A simple game of hoops in his backyard with his family is how Reilly Caya first started playing basketball.
“I was about three years old when I first picked up a ball,” says Caya. “I was playing around with the family.”
The Servite High School senior and four-year varsity player feels that as a point guard, he has the most dynamic position on the court.
“To me, that’s the best position because you’re the ‘floor general,’” says Caya. “You have a lot of responsibility, and it’s just something I love.”
As a captain, Caya’s duty to his fellow Friars extends beyond his playing time, and the 18-year-old keeps the bar set high.

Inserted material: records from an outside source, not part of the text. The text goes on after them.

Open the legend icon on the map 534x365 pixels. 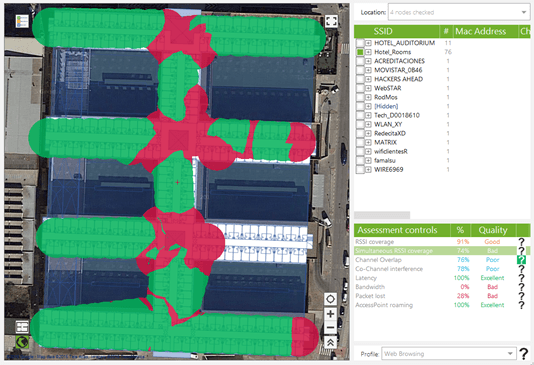coord(22,21)
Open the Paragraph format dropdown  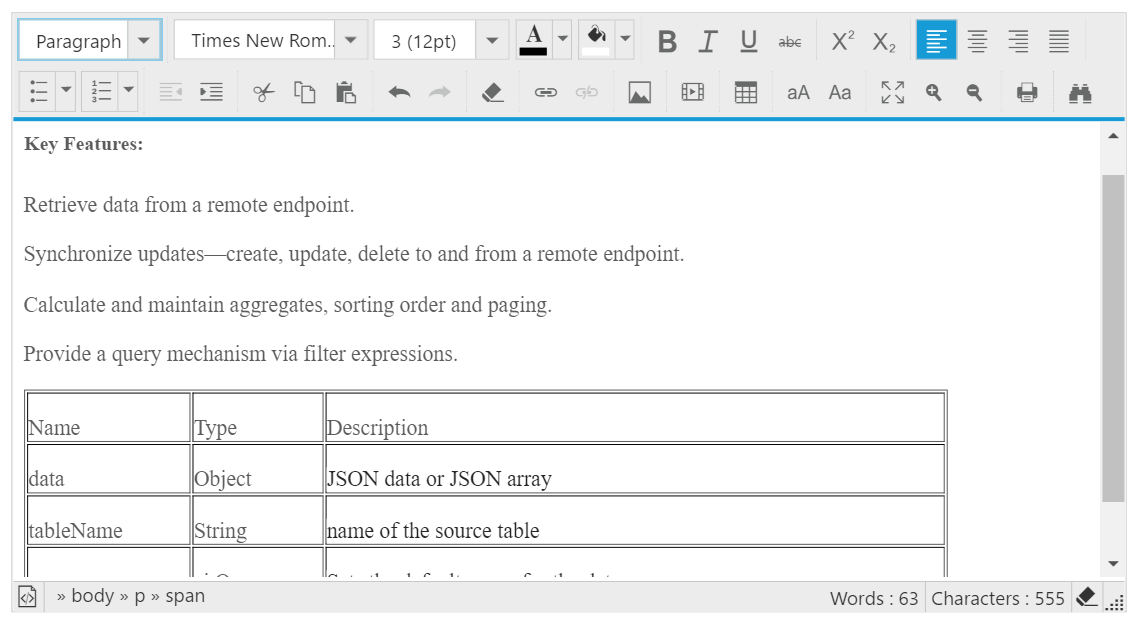tap(144, 41)
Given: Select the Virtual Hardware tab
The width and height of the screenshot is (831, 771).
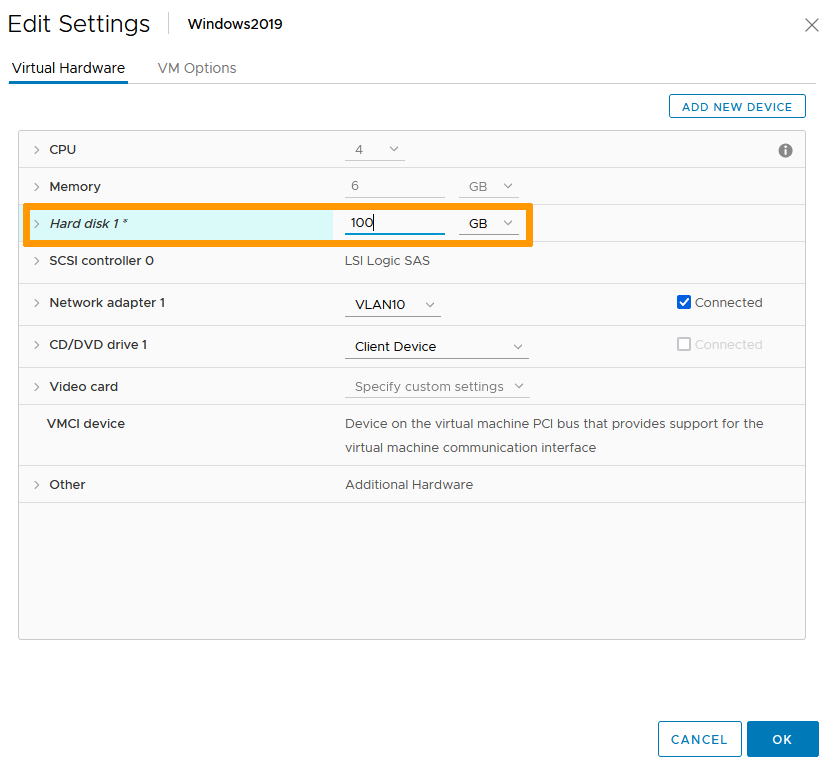Looking at the screenshot, I should [x=68, y=68].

“I have a high standard for my teammates, as they do for me, because I know what they can do,” says Caya. “Off the court, I try to be a good example in the classroom.”

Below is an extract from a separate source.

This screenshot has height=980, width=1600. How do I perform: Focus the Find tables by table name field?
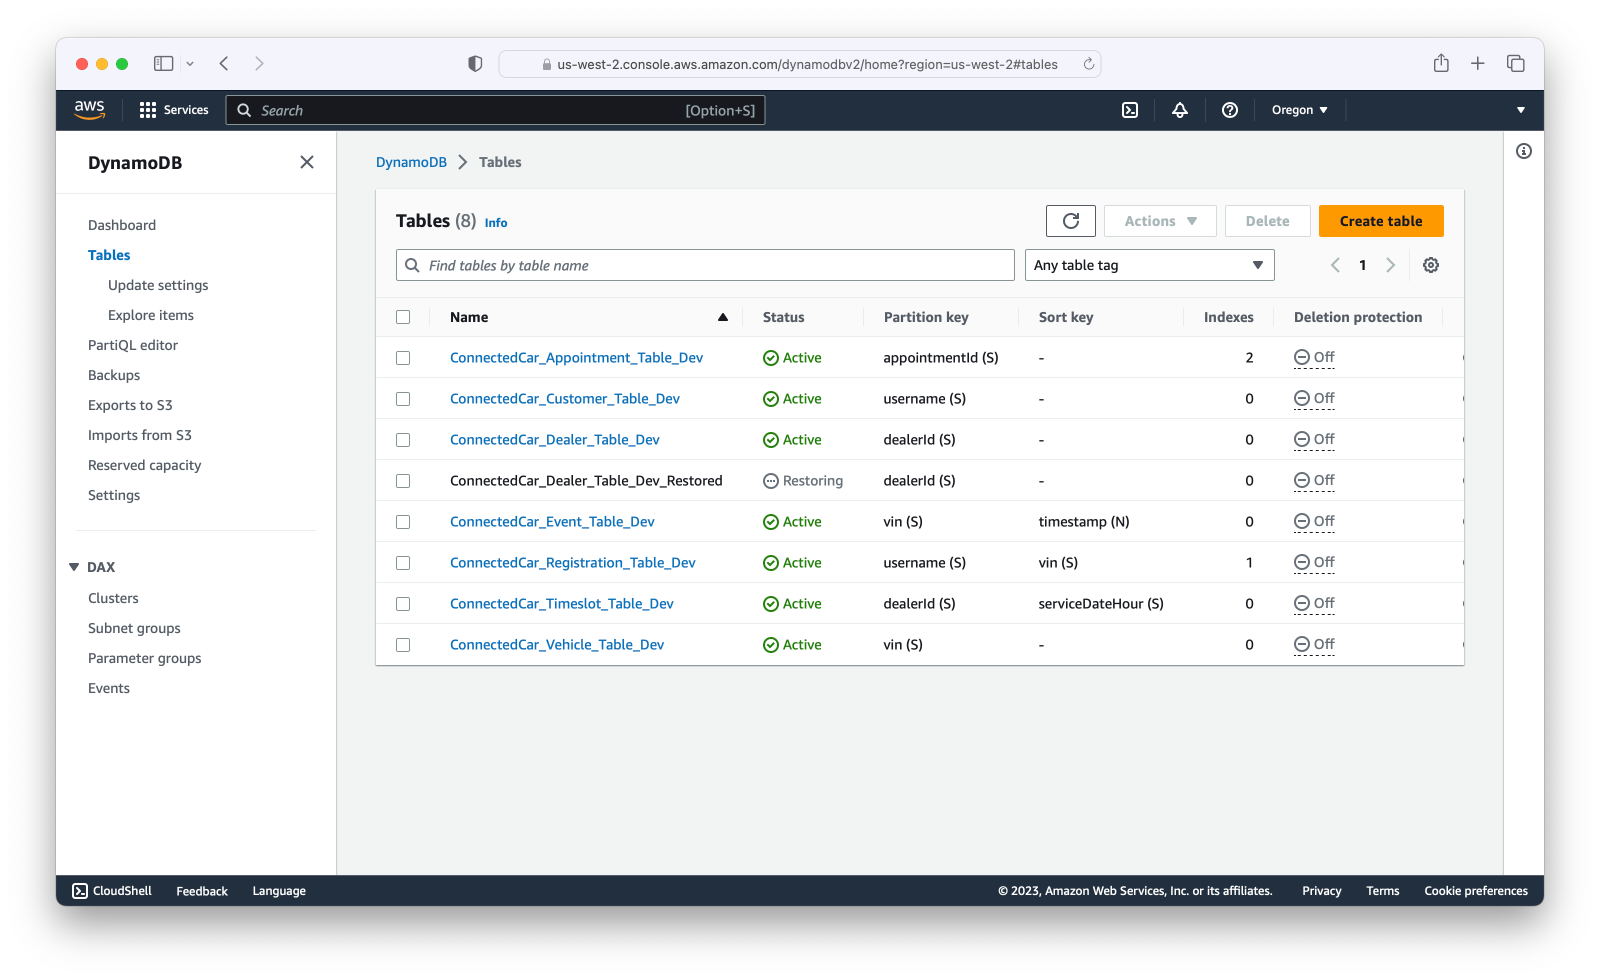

Caya’s leadership is impacting not only his fellow varsity teammates, but players in the entire Servite program who follow the senior’s lead and look to him for guidance. Servite head basketball coach, John Morris, feels that Caya is the epitome of what he and his coaching staff look for in a Friar.
“Reilly is a tough, resilient young man who does not shy away from adversity,” says Morris. “Because of his approach and his blue-collar work ethic…Reilly is one of the strongest leaders to step on the court for me. I know he will help lead this team to reach its fullest potential.”

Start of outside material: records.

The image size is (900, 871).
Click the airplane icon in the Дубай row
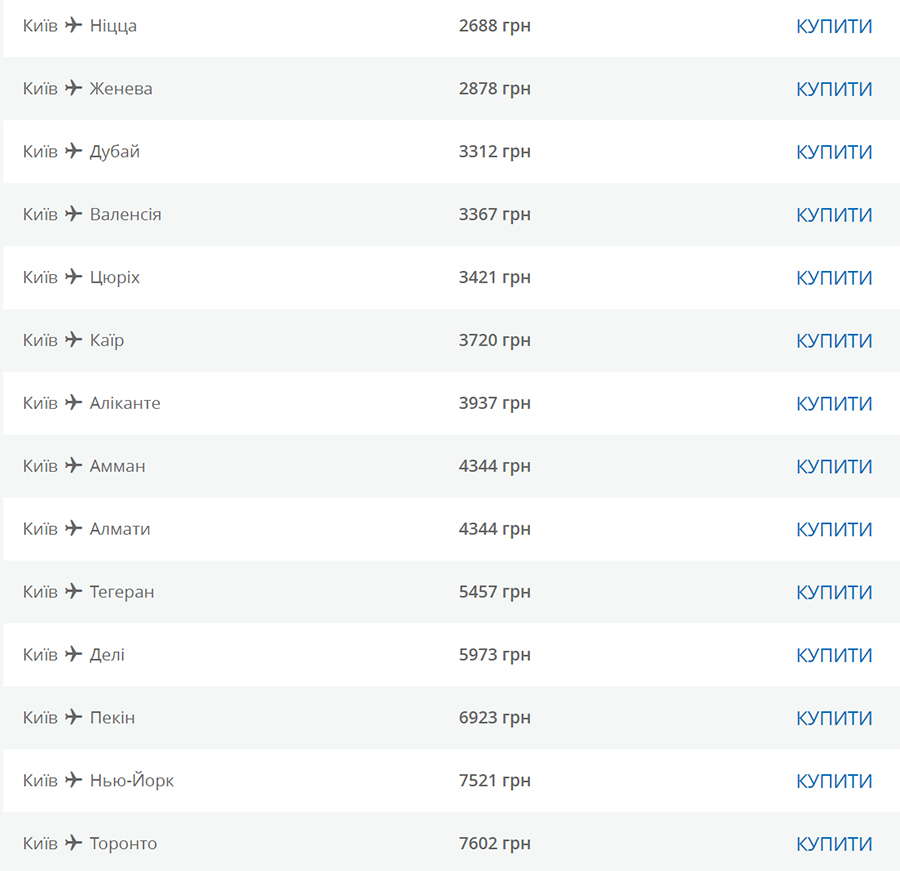coord(73,151)
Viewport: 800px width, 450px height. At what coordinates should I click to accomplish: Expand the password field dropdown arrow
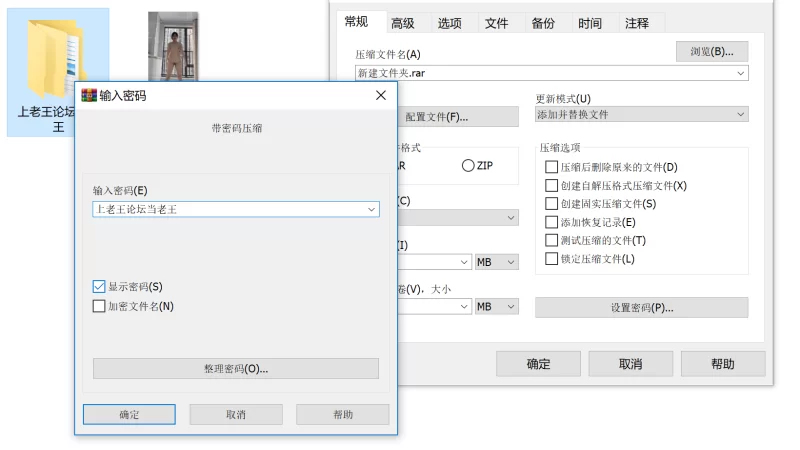(372, 210)
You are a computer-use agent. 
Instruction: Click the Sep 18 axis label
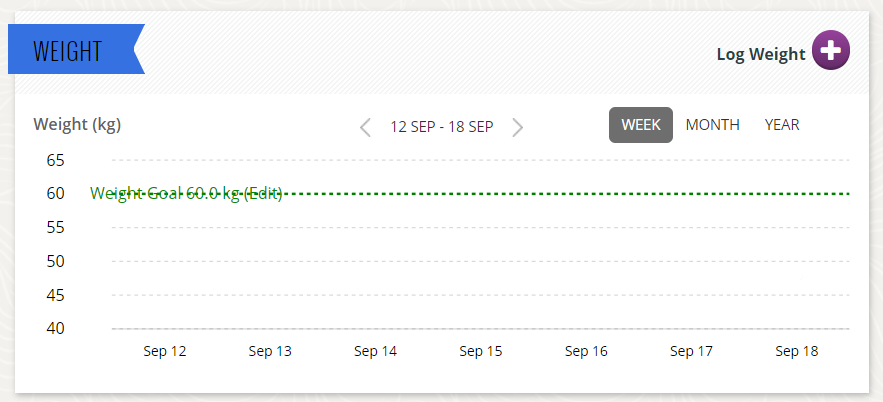[x=797, y=351]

In his final year competing as a Friar, Caya is going to miss wearing Servite across his chest and the support he receives during games from the school’s student section, The Asylum. After not seeing much playing time as a freshman and sophomore, Caya was on the court quite a bit his junior year and hopes to build on that success as the Friars push to make the playoffs.
“Basketball really has shown me what hard work can do for you,” says Caya, “and that has led me to be a very hard worker on and off the court.”
Caya serves his campus as president of Servite’s S.I.G.N. Club (Service in God’s Name), where he works with those in the community with developmental disabilities through organizations such as TOPSoccer and RAD Camp. The Orange resident hopes to continue playing basketball in college alongside studying psychology.
Caya is grateful for the many supportive family members in his life, but looks to his grandfather as one of his biggest role models.
“He came from a rough childhood, and he made the best with what he was given,” says Caya. “He always taught me to focus on the good parts in life, even though a lot may be going wrong. And he taught me to keep faith with me at all times and to spread kindness to others.”